An intranet without a governance plan it is like a virtual Wild West, a place where lawlessness rules the land and the whiskey is poor quality.
A little heavy on hyperbole, perhaps, but it’s true that one of the biggest mistakes people make with SharePoint is turning it over to end-users without any delegation of responsibilities.
An intranet should operate like a finely tuned machine, giving people just enough power and control to enhance productivity, but when too many people have equal permissions and start experimenting with settings that impact everyone else, you will quickly end up with a confusing mess.
But there’s a new sheriff in town. And things are about to change.
Who Is In Charge Around Here?
Before establishing a hierarchy of permissions, you must have a clear vision of how your platform is going to help the organization. This is where a lot of companies go wrong right out of the gate. They move straight into implementation before deciding how SharePoint is going to help them achieve their goals. Do yourself a favor. Invest the time into planning your intranet before deployment, then you can embark on a governance plan that makes sense.
Types of Governance
There are three common ways to approach governance, each of which are influenced by the size and complexity of the organization.
Decentralized – The portal has no clearly defined owner, and everyone has free reign to do what they want.
Central Ownership – In this arrangement, one person or group administers everything.
Collaborative – The platform is managed by a committee that shares the responsibilities of governance.
The Collaborative Approach
The collaborative model is the most common path to governance for medium and large enterprises, usually comprised of stakeholders from various departments.
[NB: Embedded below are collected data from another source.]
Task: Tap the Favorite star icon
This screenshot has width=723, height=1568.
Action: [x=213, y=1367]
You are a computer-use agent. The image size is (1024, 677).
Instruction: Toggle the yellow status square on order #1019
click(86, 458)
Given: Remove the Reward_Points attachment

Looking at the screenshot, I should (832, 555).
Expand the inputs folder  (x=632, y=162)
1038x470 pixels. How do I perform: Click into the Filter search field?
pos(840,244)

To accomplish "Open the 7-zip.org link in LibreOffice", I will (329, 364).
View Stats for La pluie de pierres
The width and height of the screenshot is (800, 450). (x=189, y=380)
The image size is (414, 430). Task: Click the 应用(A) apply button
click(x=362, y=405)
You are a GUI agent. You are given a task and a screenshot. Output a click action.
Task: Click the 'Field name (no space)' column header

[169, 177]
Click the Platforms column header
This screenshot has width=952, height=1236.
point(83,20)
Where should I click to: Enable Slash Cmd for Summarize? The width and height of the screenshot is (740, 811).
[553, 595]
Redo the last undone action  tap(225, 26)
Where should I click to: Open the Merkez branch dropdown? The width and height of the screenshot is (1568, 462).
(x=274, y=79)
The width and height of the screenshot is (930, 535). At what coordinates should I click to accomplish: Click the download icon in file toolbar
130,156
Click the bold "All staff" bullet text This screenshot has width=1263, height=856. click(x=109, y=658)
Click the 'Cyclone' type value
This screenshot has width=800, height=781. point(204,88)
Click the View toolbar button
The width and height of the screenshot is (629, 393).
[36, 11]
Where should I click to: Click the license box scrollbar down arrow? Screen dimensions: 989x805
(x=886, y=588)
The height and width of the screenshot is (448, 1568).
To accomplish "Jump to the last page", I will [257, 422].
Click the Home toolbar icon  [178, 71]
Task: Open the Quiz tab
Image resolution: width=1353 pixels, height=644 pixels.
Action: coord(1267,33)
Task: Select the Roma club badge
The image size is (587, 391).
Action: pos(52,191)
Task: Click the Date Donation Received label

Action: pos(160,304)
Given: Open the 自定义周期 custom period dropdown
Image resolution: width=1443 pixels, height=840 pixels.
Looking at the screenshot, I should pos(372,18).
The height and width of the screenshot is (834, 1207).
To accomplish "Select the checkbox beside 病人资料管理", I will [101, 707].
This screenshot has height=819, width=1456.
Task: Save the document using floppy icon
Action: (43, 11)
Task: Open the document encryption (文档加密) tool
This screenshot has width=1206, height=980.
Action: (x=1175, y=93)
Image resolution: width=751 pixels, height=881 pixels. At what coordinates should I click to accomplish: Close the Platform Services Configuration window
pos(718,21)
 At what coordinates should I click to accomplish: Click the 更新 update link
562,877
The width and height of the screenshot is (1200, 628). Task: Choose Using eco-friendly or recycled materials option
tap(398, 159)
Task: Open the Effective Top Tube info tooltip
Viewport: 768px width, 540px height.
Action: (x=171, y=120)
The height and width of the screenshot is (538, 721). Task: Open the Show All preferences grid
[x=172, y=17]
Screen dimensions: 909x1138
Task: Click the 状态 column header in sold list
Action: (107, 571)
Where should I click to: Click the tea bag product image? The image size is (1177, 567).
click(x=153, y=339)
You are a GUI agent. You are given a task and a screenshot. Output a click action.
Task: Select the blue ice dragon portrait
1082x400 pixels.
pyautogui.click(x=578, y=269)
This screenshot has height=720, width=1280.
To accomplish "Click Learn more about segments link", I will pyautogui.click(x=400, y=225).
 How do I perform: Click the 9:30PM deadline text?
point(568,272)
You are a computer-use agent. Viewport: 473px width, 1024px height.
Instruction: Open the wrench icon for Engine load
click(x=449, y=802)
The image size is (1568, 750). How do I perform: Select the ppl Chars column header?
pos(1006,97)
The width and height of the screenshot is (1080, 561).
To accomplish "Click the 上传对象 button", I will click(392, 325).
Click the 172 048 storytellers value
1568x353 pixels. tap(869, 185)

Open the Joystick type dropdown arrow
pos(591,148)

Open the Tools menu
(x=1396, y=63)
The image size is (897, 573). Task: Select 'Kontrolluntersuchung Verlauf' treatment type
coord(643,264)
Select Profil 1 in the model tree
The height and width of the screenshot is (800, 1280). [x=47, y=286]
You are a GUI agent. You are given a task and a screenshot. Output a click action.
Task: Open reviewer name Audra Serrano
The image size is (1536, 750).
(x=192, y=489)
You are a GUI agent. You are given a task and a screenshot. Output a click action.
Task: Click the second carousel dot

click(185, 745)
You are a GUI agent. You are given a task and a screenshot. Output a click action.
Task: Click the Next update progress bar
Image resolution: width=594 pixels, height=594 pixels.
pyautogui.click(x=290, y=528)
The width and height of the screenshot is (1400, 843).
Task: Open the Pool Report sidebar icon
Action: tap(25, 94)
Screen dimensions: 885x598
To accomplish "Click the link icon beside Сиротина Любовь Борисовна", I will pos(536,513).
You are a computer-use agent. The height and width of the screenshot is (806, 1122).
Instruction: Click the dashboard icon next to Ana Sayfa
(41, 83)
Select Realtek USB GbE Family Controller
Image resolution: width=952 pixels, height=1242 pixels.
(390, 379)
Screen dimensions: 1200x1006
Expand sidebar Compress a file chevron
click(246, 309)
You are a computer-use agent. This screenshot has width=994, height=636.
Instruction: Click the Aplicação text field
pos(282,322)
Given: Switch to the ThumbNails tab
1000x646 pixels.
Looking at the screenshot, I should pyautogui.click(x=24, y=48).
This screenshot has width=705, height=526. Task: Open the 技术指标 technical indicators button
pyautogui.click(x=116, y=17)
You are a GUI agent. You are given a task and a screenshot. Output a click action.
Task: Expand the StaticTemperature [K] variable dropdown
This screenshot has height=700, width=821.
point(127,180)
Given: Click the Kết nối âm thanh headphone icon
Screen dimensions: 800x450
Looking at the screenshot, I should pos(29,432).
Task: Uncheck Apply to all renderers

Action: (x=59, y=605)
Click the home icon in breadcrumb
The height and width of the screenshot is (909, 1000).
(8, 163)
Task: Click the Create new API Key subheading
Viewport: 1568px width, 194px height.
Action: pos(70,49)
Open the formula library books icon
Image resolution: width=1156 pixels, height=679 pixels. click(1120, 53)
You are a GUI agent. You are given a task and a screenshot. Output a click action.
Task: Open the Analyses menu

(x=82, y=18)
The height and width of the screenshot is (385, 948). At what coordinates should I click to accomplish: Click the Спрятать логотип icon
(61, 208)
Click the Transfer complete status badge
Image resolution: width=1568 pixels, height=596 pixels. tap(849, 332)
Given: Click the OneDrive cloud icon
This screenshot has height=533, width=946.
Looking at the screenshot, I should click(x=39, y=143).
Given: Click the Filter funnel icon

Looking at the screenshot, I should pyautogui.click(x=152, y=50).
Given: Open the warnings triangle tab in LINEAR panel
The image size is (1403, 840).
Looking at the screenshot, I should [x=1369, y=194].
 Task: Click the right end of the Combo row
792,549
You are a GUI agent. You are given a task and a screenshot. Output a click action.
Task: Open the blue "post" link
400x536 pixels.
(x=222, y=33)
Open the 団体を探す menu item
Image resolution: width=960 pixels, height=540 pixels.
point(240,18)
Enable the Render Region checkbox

These might include representatives from Sales and Marketing, IT, Communications, Customer Service, and HR. Each representative should have some authority and decision making responsibilities within the company, although we advise against stacking the team with senior managers only.
Most committees have as many as ten people who represent the concerns and needs of their colleagues, as well as management priorities, and meet every six months or so to discuss the policies, standards, goals, and overall direction of the intranet.
Defining Roles and Permissions
The people in your planning committee will likely have the most permissions in the platform, which coincide with their duties within the organization, but what about everyone else?
A good place to start is to create a document that outlines the roles fulfilled by different groups throughout the company and what they are responsible for. For instance, a section about sales representatives might highlight the following duties:
- Entering quarterly sales projections
- Logging appointments with customers and new prospects
- Entering orders
- Maintaining client information in CRM
These responsibilities will determine the permissions sales reps will have in the intranet, rules that allow them to perform at a higher level while also limiting access to functions that don’t pertain to their work.
Remember, a governance plan doesn’t need to be complex – it needs to be useful. There’s no point in creating a massive document no one bothers to read. Instead, you can ensure its usefulness by staying focused on the roles people have now and the ones you need for future growth. For instance, you may not have a full time project manager yet, but you may need such a role for a thriving intranet. A few team members can help fulfil these tasks until you can bring someone on to manage them permanently.
Laying the initial ground rules is the hard part, but as priorities change, the plan should change with them, evolving into a new set of rules that stay aligned with the direction your teams are going in, while making sure your infrastructure is protected by clearly defined roles and responsibilities.